Marine Le Pen and the French Role in Roundups of Jews

It is bewildering that on the eve of Passover, the story of Jewish liberation from slavery, the far-right candidate for the French presidency should have reopened old wounds concerning the treatment of Jews in France in World War II. It raises the question, will the real Marine Le Pen stand up? Did she show her true colors by her surprising remarks on April 9, 2017, which raise the possibility she had not fully removed herself from the racist outlook of her father as she has been suggesting?

For months Marine Le Pen has tried to soften the image of the party by differentiating herself from her father Jean-Marie Le Pen, who founded her party, the Front National, in 1972. Jean-Marie has disgraced himself, among other issues, by anti-Semitic remarks. The most infamous of them was that the Holocaust was "a detail of history," for which he was fined 30,000 euros in a Paris court in April 2016. Other members of FN perpetuate a similar point of view. Benoit Loeuillet, FN regional councilor in the region of Provence held "I don't think there were that many (Jewish) deaths. There weren't six million." He has been temporally suspended from the party.
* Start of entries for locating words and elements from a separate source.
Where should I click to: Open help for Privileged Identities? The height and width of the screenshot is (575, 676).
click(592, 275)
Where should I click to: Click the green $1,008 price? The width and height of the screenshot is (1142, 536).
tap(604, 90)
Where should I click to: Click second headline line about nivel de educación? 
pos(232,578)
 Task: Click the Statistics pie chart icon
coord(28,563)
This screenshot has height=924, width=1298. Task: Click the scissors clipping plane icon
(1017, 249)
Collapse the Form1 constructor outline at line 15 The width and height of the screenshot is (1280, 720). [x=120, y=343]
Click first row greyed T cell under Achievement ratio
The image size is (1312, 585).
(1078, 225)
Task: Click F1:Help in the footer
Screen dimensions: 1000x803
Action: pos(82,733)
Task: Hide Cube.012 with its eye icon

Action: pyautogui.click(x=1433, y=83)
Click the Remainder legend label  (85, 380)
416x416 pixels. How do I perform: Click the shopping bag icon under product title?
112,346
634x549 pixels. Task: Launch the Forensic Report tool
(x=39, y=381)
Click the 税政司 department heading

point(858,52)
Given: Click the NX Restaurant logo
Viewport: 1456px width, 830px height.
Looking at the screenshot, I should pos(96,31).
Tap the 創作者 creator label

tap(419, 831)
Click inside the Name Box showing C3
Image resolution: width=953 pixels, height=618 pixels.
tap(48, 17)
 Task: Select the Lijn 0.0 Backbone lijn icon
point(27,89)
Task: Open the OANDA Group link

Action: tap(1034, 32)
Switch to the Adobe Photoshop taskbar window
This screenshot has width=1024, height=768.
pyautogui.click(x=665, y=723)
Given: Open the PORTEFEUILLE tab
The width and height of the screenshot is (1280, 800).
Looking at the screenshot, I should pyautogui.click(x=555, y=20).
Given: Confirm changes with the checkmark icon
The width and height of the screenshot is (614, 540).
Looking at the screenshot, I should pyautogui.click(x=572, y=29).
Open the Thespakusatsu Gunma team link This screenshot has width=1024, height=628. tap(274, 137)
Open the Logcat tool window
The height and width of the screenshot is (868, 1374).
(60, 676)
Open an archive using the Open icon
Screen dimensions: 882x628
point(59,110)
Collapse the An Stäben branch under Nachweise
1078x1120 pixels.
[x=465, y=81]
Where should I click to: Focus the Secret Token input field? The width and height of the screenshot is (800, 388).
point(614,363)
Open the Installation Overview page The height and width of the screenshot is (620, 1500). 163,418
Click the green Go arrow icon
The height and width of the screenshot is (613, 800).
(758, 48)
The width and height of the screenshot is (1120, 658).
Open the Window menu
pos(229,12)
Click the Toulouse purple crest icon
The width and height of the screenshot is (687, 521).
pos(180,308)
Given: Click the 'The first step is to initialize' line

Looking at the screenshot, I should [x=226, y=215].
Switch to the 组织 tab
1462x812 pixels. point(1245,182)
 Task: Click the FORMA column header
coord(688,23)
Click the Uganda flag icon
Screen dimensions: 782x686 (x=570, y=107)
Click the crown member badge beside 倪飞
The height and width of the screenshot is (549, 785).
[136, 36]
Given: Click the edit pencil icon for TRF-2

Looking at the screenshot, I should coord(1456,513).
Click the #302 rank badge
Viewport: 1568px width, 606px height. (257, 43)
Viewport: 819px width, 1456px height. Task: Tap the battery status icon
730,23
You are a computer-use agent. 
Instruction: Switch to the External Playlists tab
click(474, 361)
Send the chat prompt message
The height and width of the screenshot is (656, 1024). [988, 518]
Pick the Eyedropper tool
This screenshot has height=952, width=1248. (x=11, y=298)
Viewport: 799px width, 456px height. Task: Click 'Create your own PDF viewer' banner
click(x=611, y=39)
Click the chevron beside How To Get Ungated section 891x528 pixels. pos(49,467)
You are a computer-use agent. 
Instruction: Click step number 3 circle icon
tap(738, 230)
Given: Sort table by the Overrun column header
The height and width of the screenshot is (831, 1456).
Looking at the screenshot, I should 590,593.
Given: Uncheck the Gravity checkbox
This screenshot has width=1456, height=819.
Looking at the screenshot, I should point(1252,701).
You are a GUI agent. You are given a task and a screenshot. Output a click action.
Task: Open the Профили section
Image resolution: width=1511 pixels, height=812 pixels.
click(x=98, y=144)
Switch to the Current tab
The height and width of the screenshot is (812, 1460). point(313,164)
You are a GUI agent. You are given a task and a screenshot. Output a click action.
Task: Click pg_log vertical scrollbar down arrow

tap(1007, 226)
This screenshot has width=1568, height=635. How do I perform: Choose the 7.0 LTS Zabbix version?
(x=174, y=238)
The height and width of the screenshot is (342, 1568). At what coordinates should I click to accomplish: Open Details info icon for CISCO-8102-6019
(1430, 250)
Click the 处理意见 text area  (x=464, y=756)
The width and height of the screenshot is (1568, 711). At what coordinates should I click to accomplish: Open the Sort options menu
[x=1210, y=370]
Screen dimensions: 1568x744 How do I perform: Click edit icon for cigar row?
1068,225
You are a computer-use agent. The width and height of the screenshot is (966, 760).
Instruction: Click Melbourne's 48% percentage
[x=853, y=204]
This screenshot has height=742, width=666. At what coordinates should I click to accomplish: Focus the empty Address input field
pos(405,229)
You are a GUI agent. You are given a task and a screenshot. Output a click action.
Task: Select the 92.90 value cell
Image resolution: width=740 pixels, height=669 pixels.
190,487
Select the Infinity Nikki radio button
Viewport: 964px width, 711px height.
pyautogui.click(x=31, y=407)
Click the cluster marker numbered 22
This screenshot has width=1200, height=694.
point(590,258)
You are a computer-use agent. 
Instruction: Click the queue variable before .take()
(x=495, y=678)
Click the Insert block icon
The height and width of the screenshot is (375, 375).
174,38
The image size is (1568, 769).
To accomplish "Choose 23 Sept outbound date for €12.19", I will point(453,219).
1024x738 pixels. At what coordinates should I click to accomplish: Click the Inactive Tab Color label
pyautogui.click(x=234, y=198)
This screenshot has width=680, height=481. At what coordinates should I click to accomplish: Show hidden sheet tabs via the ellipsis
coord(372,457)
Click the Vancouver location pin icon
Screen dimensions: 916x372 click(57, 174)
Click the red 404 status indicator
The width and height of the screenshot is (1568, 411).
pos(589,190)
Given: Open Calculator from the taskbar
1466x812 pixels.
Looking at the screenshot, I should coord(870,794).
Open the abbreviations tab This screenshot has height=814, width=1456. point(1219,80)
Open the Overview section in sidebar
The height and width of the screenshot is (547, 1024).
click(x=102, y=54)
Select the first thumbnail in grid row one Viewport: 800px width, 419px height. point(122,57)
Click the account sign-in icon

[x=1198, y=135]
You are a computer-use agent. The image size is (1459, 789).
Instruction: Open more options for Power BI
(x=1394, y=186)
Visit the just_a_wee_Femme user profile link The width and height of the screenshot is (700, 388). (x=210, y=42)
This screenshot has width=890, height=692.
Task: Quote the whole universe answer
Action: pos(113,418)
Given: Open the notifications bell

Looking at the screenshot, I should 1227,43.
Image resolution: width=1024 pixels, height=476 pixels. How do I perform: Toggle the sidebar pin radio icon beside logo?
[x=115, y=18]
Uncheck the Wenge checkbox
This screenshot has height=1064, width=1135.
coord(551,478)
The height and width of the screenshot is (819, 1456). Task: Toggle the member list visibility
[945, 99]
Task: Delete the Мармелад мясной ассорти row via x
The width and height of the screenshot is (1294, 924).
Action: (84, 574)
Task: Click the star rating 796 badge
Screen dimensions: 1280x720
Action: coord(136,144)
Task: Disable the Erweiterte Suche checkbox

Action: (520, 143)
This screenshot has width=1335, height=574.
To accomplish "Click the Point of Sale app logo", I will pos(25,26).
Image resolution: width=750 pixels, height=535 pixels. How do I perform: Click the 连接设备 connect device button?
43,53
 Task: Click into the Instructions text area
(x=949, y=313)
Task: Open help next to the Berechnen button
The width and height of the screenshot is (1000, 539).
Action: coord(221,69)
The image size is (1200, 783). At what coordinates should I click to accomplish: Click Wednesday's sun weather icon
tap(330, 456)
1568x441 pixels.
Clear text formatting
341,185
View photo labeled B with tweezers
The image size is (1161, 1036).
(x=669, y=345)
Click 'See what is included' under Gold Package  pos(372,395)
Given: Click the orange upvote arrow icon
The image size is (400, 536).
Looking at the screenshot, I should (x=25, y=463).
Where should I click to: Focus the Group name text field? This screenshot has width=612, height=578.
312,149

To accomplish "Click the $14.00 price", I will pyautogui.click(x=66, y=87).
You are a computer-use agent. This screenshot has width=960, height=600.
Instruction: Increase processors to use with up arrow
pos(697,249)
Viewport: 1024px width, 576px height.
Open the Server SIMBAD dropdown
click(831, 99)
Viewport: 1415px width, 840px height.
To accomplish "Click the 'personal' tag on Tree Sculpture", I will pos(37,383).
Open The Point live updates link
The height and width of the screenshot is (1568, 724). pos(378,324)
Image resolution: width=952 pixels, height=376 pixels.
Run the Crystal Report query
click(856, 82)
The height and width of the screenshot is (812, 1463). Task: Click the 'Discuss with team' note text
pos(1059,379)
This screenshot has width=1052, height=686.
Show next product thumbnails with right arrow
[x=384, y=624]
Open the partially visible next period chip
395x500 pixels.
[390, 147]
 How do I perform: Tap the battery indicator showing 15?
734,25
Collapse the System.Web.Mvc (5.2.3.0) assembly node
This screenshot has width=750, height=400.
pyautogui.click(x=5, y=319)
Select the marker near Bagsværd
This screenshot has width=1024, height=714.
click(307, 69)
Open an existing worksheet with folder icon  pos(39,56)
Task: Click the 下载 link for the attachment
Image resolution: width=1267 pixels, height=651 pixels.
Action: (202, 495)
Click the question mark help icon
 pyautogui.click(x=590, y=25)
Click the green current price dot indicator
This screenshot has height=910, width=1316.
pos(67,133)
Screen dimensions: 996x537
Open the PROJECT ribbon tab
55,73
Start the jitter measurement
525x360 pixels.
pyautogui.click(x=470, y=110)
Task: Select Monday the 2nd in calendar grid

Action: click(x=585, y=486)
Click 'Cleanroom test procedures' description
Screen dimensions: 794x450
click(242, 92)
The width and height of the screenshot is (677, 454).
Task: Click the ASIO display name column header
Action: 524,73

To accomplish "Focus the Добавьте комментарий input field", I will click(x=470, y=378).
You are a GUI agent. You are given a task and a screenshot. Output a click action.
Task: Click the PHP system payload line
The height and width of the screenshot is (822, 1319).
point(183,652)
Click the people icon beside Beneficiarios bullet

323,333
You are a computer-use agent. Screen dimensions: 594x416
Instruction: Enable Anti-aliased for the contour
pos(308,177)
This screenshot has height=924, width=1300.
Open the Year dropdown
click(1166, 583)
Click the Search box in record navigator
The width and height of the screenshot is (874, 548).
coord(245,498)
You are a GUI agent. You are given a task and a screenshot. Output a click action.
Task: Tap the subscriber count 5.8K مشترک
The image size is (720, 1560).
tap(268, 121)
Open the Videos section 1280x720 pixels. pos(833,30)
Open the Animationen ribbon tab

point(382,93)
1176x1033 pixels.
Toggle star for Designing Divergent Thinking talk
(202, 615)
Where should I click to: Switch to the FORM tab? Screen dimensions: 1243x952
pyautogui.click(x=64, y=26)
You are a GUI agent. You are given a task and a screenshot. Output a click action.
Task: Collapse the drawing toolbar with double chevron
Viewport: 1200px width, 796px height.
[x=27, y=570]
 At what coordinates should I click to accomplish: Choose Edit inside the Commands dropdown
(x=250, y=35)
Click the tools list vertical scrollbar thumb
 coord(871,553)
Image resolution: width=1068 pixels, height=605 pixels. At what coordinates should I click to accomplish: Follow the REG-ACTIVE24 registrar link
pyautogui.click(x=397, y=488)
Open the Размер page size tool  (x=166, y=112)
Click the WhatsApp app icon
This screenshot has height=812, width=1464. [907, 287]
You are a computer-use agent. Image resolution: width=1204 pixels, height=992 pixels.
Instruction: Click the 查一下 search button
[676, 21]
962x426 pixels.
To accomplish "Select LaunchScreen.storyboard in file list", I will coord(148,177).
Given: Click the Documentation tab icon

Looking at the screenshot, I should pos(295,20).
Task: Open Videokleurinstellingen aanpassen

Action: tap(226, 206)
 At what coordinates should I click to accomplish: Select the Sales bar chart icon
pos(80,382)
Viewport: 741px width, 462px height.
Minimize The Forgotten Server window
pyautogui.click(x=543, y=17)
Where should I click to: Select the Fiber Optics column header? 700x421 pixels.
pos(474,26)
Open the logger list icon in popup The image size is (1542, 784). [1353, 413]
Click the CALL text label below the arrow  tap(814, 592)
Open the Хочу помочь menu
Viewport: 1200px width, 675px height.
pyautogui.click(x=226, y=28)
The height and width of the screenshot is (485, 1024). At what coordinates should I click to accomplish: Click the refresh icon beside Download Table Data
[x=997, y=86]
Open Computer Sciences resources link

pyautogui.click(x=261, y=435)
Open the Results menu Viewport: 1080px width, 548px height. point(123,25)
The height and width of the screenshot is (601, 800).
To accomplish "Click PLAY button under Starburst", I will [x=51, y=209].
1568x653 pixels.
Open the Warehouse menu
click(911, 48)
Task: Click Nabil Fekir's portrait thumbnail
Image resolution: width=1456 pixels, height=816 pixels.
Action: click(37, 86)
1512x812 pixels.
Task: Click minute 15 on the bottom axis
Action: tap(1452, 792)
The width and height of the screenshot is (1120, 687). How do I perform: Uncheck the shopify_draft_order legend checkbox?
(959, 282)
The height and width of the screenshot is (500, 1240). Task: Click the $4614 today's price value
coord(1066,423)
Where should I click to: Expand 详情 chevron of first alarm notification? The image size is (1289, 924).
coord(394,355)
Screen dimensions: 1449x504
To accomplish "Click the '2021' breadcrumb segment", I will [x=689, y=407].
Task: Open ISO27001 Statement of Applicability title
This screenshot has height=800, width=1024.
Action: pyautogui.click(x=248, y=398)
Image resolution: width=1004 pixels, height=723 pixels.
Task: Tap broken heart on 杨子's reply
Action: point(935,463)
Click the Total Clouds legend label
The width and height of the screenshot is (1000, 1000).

Marine Le Pen has constantly asserted her differences on this issue and denied she is in any way anti-Semitic. She has even argued that the FN is a shield for Jews against Islamic extremists. Yet on April 9, exactly a year after her father's punishment, and without any particular reason, she commented on what is generally regarded as the worst act of French officials in Occupied Paris during World War II. This was the Velodrome d'Hiver (Vel d'Hiv) roundup on July 16-17, 1942, the mass arrest of more than 13,000 Jews, men, women, and children. The venue was an indoor sporting arena, with a cycling track, in the 15th arrondissement of Paris. In it there were no arrangements for food, water, or sanitary facilities, and little space for people to lie down.

Most of those arrested were transported to the Drancy transit camp and then deported to Auschwitz and murdered. The Vel d'Hiv roundup was part of a larger roundup, Operation Vent printanier (Operation spring wind) throughout France in 1942. This was part of the Nazi policy to deport Jews from France and other countries.

But among the planners of the Vel d'Hiv operation was Rene Bousquet, secretary general of the French national police, with control of the police in both the Occupied and Unoccupied zones of France. The director of the local Paris police force was Emile Hennequin who gave instructions to the police prefecture three days before the arrests. The event was supposed to occur on July 13-15, which included Bastille Day, but the Germans allowed the operation to be delayed three days.

Though the Nazis organized the roundups, French people were responsible for their execution of the policy. It was the French police who did the arresting. Of those arrested, 6000 were sent immediately to Drancy to be deported. The rest went to the Vel d'Hiv.

French police carried out the arrests and guarded those arrested, until they were transported to concentration camps and death camps. In all, 76,000 Jews perished, the majority in Auschwitz.

The Nazis originally had agreed to exempt children under the age of 16 from arrest, but it was French Prime Minister Pierre Laval who held that for "humanitarian" reasons the children should be arrested with their parents, and 3,625 children were among those arrested and sent to their death.

Prime Minister Laval was arrested after the war, and shot by firing squad in October 1945. The police chief Rene Bousquet was sentenced in 1949 for his role in the Vichy regime. However, the sentence was commuted for "having actively and sustainably participated in the resistance against the occupier." But, after revelations of the extent of his wartime activity, Bousquet. who had been protected by his friend Francois Mitterand, whose own wartime role remains ambiguous, was in 1991 indicted for his participation in the deportation of Jews. Bousquet was assassinated on June 8, 1993 by a mentally ill individual before he came to trial.

For some bizarre reason, Marine Le Pen asserted "I don’t think France is responsible for Vel d'Hiv... I think that generally speaking if there are people responsible, it's those who were in power at the time. It's not France." In this view, she is not alone. Francois Mitterand in 1992, who still sent flowers to the grave of Vichy leader Marshal Petain, refused to acknowledge French responsibility for deportation of Jews. In 1994, he still argued that the republic had nothing to do with that, "France is not responsible."

Other French leaders, Jacques Chirac and Francois Hollande have asserted otherwise. Chirac was the first official to denounce the moral abdication of the Vichy regime for its cooperation with the Nazis in arrests, round ups, and deportation of Jews. On July 16, 1995, the anniversary of Vel d'Hiv, Chirac spoke of the criminal insanity of the occupying power which was assisted by the French, by the French state. On that day Chirac said, France delivered those she was protecting to their executioners. President Hollande said Vel d'Hiv was a crime committed in France, by France, against French values and principles.

After her statement, Marine Le Pen attempted to soften her position. She said, in a statement that is partially accurate and misleading, "Like Charles de Gaulle and Francois Mitterand, I consider that France and the Republic were in London during the Occupation. The Vichy regime was not France." More correct is that the National Front is inheriting the legacy of Vichy. The FN is not France.